Produire pour relier : le numérique comme pont école-famille
L’un des apports les plus concrets de la table ronde tient dans les exemples de projets pédagogiques qui favorisent la relation école-famille.
Pour Anne Cordier, la clé réside dans la production :
podcasts, web radios, journaux, infographies, créations audiovisuelles…
« Ces productions deviennent des objets de fierté pour les élèves et des occasions d’échange avec les parents — y compris ceux qui se tiennent habituellement à distance de l’école« .
Un exemple marquant :
dans une école du Pas-de-Calais, des élèves ont simplement feuilleté un journal papier pour la première fois, puis l’ont offert à leurs parents à la sortie.
Ce geste anodin a créé un moment de reliance, un échange naturel, une porte d’entrée vers le dialogue.
Stéphanie Dionne confirme : « les productions numériques — stop-motion, 3D, contenus créatifs —
valorisent les jeunes, renforcent leur sentiment de compétence, et rapprochent l’école et la maison« .
Créer des espaces de dialogue : un rôle partagé
Comment institutionnaliser ces pratiques ?
Faut-il que les établissements prévoient des moments dédiés au numérique avec les parents ?
Les intervenantes défendent une approche souple mais structurée :
Ce qu’il faudrait :
- des espaces-temps réguliers de dialogue
- des moments de co-construction
- une implication des directions, mais aussi des enseignants et des parents volontaires
- des dispositifs d’éducation aux médias intégrés aux programmes
Ce qu’il faudrait éviter :
- les actions ponctuelles “case cochée”, comme la venue d’un gendarme isolé
- déléguer exclusivement la prévention à des intervenants extérieurs
- multiplier les couches d’initiatives sans cohérence (“le Paris-Brest”, dit Anne Cordier)
La co-éducation exige continuité, coordination et cohérence.
Parler des usages, nommer les limites : un apprentissage humain
Pour Stéphanie Dionne, un aspect trop oublié de la co-éducation est l’apprentissage de la gestion de soi face aux écrans : reconnaître quand on a besoin d’une pause, identifier les émotions ou les signes corporels liés à la surutilisation, savoir demander de l’aide.

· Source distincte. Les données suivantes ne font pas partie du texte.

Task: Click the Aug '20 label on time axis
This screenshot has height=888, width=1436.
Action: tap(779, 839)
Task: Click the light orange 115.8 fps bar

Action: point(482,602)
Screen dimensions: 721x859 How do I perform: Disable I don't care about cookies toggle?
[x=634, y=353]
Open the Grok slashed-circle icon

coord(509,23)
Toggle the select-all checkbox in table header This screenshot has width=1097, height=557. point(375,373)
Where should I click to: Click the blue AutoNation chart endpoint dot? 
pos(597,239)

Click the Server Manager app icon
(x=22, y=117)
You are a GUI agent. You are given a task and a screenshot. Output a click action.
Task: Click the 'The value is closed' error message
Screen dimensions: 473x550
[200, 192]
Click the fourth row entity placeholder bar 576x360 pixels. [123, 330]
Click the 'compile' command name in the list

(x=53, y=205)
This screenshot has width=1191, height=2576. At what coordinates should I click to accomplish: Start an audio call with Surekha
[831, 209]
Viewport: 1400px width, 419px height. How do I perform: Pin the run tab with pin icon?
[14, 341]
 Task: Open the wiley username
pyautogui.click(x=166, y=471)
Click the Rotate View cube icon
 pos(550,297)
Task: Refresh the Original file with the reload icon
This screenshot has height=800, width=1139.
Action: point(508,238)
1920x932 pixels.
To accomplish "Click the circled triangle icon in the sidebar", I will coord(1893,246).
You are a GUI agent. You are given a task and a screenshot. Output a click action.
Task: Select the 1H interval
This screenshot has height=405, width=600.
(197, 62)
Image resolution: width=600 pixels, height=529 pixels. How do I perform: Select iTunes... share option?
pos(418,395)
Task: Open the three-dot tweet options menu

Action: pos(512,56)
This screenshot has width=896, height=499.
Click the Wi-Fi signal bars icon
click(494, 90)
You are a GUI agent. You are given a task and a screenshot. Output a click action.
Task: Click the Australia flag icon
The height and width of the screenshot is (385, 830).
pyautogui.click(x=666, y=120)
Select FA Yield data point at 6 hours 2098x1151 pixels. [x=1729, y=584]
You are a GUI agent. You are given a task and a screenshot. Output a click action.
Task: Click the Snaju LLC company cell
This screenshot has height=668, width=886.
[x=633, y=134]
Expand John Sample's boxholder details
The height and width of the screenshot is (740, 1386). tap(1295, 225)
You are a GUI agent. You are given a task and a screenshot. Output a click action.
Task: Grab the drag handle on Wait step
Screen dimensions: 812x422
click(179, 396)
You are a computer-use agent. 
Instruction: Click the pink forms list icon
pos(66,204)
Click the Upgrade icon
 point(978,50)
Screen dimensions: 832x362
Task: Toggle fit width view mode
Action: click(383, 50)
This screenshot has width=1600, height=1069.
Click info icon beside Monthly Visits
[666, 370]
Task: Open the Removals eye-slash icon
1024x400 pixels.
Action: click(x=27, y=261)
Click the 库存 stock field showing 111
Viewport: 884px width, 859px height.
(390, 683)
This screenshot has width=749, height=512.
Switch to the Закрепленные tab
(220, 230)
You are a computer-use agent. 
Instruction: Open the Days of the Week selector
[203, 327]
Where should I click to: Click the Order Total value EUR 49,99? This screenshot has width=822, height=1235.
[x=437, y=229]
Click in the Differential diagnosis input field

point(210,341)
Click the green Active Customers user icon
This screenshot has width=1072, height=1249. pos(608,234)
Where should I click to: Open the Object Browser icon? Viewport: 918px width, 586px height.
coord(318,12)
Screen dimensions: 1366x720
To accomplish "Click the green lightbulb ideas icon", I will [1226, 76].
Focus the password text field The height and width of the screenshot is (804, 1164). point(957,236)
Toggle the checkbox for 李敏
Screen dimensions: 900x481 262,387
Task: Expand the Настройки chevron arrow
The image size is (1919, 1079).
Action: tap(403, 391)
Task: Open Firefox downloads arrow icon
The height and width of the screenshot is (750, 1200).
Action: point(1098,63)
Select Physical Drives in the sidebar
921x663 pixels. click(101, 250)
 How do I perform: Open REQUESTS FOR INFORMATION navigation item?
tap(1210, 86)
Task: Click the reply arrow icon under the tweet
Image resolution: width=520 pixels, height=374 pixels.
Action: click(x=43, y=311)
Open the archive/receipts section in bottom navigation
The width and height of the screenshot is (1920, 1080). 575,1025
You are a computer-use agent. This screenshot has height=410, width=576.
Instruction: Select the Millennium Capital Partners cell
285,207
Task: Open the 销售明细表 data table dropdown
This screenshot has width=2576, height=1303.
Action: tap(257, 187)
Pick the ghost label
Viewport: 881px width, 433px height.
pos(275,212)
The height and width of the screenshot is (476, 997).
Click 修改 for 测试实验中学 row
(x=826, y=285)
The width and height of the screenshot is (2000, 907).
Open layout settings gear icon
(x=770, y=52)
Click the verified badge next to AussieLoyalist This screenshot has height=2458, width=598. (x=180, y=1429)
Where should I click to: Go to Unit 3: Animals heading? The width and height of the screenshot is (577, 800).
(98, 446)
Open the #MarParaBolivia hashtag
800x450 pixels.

Ces repères ne sont pas innés.
Ils nécessitent d’être nommés, discutés, accompagnés.
Et les jeunes, affirme-t-elle, sont demandeurs de cette présence parentale.
Anne Cordier confirme que « les premiers référents des enfants restent les parents et les enseignants ; non dans une logique de contrainte, mais de relation, d’écoute, d’accompagnement« .
Conclusion : la co-éducation numérique, une responsabilité joyeuse
Cette table ronde a montré que la co-éducation numérique n’est ni un poids, ni un luxe, ni une injonction technologique.
C’est une manière de redonner aux enfants un espace d’écoute, de soutien et de fierté ;
aux parents, un rôle légitime et confiant ;
aux enseignants, un levier puissant de dialogue.
En France comme au Québec, l’enjeu est le même : tisser une alliance éducative solide, fondée sur la relation plutôt que la peur, sur l’accompagnement plutôt que sur l’interdiction, sur la production plutôt que sur le fantasme.
Une co-éducation “en action”, profondément humaine, qui place le jeune au cœur — et non entre deux mondes qui s’ignorent.